• _Task 1_:
From the passage about GlobalSTL and St. Louis, list every core facility that it names.
• _Task 2_:
Carry on the passage about GlobalSTL and St. Louis from its final sentence.

• _Selected extract_:

Added value includes St. Louis’ strong entrepreneurial support system, talent— St. Louis has 850 plant science PhDs, more than anywhere in the world by Rubin’s count—and core facilities like Cortex, Donald Danforth Plant Science Center, the Helix Center Biotech Incubator, the Bio Research and Development Growth (BRDG) Park and Downtown’s T-REX. The ability to easily connect to corporate partners is also valuable to these companies.
Dr. Rami Cohen is founder and CEO of Telesofia Medical, an Israeli med-tech company that created a platform enabling patient education and engagement through personalized videos accessible on any device. GlobalSTL has been working with him to line up strategic corporate partnerships.
“I really liked what I saw in St. Louis,” he says. “Just getting in front of an organization is no easy task. GlobalSTL was able to put us in front of decision-makers who can move our initiatives forward.”
Tim Noonan, Boeing’s vice president of training systems and government services, says he also sees the value of the program for St. Louis companies from the corporate perspective.
“This has the potential to bring measurable value to St. Louis’ large corporations by identifying cutting-edge technologies that can advance our innovation agenda,” he says. “It’s a tremendous thing [it’s] doing by reaching out overseas and doing the work to connect the dots.”
How STL Stands to Benefit
The overall goal for GlobalSTL is that as companies grow, that growth—in staff, in operations—will be in St. Louis.

• _Data for review_:
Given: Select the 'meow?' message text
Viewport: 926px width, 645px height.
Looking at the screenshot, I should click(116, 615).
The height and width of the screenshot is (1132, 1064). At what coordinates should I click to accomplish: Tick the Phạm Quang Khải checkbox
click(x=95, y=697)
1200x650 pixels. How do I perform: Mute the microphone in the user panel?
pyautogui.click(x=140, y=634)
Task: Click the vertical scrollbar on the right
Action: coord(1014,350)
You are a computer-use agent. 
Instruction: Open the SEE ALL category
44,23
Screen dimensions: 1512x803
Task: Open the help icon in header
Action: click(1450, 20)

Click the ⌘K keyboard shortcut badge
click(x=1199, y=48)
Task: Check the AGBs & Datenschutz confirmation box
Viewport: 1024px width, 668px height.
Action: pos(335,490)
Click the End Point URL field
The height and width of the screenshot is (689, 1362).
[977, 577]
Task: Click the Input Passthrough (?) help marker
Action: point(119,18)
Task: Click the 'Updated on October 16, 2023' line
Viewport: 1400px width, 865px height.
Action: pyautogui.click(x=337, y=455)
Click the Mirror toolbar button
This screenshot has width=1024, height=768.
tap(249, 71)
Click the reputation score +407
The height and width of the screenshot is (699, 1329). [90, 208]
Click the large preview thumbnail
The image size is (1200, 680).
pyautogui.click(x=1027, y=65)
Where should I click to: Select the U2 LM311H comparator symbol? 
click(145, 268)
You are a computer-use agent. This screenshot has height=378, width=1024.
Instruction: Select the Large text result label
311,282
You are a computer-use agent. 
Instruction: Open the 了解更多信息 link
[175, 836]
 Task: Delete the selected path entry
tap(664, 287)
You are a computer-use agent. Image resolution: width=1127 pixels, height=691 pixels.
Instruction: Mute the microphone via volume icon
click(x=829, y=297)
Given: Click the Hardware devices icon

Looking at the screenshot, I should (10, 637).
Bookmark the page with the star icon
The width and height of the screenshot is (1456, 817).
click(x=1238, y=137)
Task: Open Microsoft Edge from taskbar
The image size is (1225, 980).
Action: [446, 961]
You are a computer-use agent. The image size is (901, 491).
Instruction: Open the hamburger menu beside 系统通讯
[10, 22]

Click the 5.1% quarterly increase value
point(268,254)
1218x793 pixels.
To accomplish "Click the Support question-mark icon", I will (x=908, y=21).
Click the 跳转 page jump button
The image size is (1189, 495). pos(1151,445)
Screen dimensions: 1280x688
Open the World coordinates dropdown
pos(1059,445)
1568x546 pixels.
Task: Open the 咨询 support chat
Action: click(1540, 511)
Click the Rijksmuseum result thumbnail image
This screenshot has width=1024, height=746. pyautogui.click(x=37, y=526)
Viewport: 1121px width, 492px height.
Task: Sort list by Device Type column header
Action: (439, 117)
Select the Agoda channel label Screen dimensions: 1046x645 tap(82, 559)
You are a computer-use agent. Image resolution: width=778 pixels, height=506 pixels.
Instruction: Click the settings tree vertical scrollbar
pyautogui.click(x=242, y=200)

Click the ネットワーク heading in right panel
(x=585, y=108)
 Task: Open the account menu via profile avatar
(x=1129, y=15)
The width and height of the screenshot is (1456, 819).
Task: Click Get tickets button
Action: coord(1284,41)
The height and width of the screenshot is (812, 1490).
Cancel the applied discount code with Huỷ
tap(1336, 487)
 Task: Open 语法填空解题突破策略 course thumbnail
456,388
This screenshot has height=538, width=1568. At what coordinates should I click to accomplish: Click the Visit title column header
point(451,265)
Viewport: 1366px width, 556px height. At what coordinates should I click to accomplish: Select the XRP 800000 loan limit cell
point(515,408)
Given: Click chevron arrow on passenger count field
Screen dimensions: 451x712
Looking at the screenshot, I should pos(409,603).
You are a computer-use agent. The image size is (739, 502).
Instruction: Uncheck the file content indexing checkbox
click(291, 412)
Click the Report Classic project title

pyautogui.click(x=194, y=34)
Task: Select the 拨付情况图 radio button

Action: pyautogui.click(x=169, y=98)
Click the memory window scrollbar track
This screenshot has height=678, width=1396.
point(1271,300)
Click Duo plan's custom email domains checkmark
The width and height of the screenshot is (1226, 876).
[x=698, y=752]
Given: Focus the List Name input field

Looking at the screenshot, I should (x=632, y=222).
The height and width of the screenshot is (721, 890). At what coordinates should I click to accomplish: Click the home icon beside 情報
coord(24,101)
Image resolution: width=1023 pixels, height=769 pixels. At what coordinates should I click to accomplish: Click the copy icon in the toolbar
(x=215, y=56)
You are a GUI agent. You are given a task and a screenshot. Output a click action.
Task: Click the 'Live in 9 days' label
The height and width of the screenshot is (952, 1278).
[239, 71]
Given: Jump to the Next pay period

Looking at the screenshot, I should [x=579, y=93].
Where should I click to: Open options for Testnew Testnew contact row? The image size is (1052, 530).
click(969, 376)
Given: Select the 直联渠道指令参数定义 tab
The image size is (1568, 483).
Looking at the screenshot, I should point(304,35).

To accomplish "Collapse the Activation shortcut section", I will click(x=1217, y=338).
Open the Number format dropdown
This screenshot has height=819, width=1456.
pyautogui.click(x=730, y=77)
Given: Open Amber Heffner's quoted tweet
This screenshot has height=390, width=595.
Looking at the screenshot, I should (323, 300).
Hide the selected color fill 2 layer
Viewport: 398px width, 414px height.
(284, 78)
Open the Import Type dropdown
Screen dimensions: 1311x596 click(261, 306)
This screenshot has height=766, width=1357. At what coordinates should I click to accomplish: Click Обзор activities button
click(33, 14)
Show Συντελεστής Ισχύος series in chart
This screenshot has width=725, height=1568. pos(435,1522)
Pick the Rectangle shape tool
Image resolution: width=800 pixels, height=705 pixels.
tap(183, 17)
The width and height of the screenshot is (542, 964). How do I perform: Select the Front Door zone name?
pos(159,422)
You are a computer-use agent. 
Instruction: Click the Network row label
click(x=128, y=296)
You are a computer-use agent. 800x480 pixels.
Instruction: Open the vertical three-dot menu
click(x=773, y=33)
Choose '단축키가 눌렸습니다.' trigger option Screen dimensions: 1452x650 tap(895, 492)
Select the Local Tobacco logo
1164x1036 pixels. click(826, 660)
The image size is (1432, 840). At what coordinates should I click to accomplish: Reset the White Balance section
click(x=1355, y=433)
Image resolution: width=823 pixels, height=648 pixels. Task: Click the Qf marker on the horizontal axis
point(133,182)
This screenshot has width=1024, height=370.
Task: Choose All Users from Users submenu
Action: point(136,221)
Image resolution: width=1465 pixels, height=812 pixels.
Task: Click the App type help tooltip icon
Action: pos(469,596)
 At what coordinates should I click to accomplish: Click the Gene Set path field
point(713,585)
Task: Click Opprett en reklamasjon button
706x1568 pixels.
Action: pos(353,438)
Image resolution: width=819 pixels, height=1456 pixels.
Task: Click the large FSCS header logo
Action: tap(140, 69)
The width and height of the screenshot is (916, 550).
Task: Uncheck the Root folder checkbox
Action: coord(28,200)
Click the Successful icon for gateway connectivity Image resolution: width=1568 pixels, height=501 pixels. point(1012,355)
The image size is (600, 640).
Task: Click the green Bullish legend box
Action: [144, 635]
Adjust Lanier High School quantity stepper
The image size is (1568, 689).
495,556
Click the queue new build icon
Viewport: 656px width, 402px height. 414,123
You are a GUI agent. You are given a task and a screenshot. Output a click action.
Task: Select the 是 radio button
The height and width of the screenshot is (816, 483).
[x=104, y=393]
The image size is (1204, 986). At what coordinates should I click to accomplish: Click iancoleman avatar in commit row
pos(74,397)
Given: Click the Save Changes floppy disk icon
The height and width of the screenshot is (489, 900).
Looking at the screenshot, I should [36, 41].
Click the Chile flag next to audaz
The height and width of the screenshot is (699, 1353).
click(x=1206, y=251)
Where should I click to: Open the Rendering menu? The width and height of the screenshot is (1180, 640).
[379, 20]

• _Response area 1_:
Cortex; Donald Danforth Plant Science Center; Helix Center Biotech Incubator; Bio Research and Development Growth (BRDG) Park; Downtown’s T-REX

• _Response area 2_:
Rubin says there is no cookie-cutter way for Israeli companies to settle in St. Louis. Some are looking for sales, others marketing and some might be setting up R&D. So far, four companies GlobalSTL has worked with have established St. Louis-based offices and labs, with 63 active prospects in the pipeline.
And as these Israeli companies plant roots in the Midwest, St. Louis stands to benefit as much as they do. More companies bring more jobs, talent, mentors and diversity to St. Louis.
“When we go abroad, we are looking for companies that are already validated by investors, ones that have a product, revenue and customers, ones ready to access the US market. These are more mature companies than most of our homegrown startups, especially in biosciences, ” says Rubin. “We look for high-growth companies with talent and technology to jump-start our ecosystem.”
For Sam Fiorello, chief operating officer at the Donald Danforth Plant Science Center and president at BRDG Park, GlobalSTL is an ally in attracting AgTech companies to their campus, and he knows it’s a beneficial initiative.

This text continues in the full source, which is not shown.